2021年12月18日に2021年度第4回例会を開催しました。

2021年度第4回例会

【日時】12月18日(土)15時から17時30分
【報告者と題目】
小阪真也(同志社大学政策学部)
「ウガンダにおける移行期の正義:国際刑事裁判所の介入と少年兵をめぐる議論」

 第4回例会は12月18日に開催され、国際刑事司法の実態として恩赦の対象となっている子ども兵に焦点をあて、ウガンダにおける移行期の正義に対するこれまでの ICCの介入の意義についての報告が行われた。ウガンダ北部における紛争においては、子ども兵の動員の事実が報告されており、2006年までに18歳未満の子ども2万4000人以上、成人2万8000人以上を強制的に動員していたと言われている。ウガンダ国内においては、元子ども兵であり2010年に恩赦申請が受理されたクォイェロへのICDの審理を合憲とする2015年の最高裁判決が存在している。
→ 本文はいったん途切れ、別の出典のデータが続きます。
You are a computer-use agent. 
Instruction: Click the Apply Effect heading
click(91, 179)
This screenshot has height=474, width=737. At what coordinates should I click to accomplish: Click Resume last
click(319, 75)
その一方で、国際的には元子ども兵であるオングウェンに対するICCの審理および有罪判決などがあるが、これらの事例以後、ウガンダでは現在に至るまで、受理された恩赦の再審査や取り消しの動向は見られない。報告者は、法律文書のみならず現地でのインタビュー調査などをもとに、その実態にせまっている。本例会では、特にアフリカ地域を専門とする研究者から現地に密着することで得られる情報による参加者との活発な議論が交わされ、ICCの介入の意義を改めて確認することとなった。